→ What to work on: The following data has a line with "Światowe Igrzyska Polonijne (1099, 1806)" and a line with "XIV Bieg Tropem Wilczym w Wiedniu (976, 1980)". Write out exactly those lines and all the lines between them.

→ Exercise inputs:
+===+
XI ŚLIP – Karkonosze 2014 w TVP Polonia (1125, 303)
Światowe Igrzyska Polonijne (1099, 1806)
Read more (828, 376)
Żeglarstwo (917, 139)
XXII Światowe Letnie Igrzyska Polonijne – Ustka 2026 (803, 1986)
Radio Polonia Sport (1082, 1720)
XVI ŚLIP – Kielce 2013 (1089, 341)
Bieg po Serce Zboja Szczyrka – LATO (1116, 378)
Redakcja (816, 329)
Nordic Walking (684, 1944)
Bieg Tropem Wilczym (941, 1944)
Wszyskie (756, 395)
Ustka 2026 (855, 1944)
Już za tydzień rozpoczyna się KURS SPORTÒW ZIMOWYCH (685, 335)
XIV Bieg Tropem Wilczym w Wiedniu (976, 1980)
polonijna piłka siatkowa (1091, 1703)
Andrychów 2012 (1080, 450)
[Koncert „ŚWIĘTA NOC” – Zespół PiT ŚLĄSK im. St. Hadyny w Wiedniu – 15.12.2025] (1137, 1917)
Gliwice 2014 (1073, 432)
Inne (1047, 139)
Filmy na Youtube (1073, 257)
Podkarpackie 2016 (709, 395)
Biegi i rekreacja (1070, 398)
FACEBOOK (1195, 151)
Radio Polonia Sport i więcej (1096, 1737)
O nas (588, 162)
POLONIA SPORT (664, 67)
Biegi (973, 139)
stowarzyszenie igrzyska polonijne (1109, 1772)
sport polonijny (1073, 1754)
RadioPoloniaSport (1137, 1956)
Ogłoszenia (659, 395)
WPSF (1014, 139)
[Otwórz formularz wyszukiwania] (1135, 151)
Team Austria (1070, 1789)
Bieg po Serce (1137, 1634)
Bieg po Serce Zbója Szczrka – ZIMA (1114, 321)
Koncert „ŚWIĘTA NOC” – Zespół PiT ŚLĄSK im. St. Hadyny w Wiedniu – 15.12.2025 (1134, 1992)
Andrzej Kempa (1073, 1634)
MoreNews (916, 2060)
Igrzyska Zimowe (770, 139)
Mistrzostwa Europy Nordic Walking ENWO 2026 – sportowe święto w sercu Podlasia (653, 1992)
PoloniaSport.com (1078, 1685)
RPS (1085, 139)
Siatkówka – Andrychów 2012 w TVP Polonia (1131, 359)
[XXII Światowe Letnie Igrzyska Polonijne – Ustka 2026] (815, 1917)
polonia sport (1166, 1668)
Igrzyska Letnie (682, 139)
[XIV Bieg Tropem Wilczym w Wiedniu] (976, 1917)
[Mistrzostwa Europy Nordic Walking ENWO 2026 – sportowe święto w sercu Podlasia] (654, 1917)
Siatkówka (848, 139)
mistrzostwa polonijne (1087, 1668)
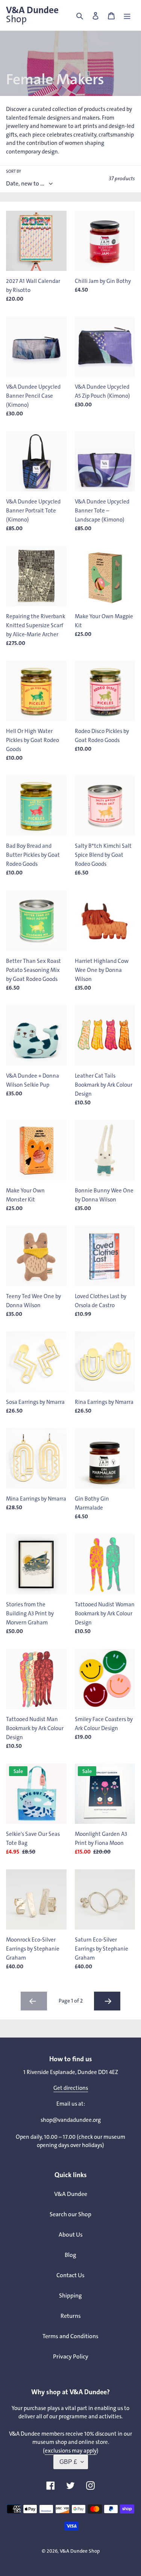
+===+
→ Your response:
Światowe Igrzyska Polonijne (1099, 1806)
Read more (828, 376)
Żeglarstwo (917, 139)
XXII Światowe Letnie Igrzyska Polonijne – Ustka 2026 (803, 1986)
Radio Polonia Sport (1082, 1720)
XVI ŚLIP – Kielce 2013 (1089, 341)
Bieg po Serce Zboja Szczyrka – LATO (1116, 378)
Redakcja (816, 329)
Nordic Walking (684, 1944)
Bieg Tropem Wilczym (941, 1944)
Wszyskie (756, 395)
Ustka 2026 (855, 1944)
Już za tydzień rozpoczyna się KURS SPORTÒW ZIMOWYCH (685, 335)
XIV Bieg Tropem Wilczym w Wiedniu (976, 1980)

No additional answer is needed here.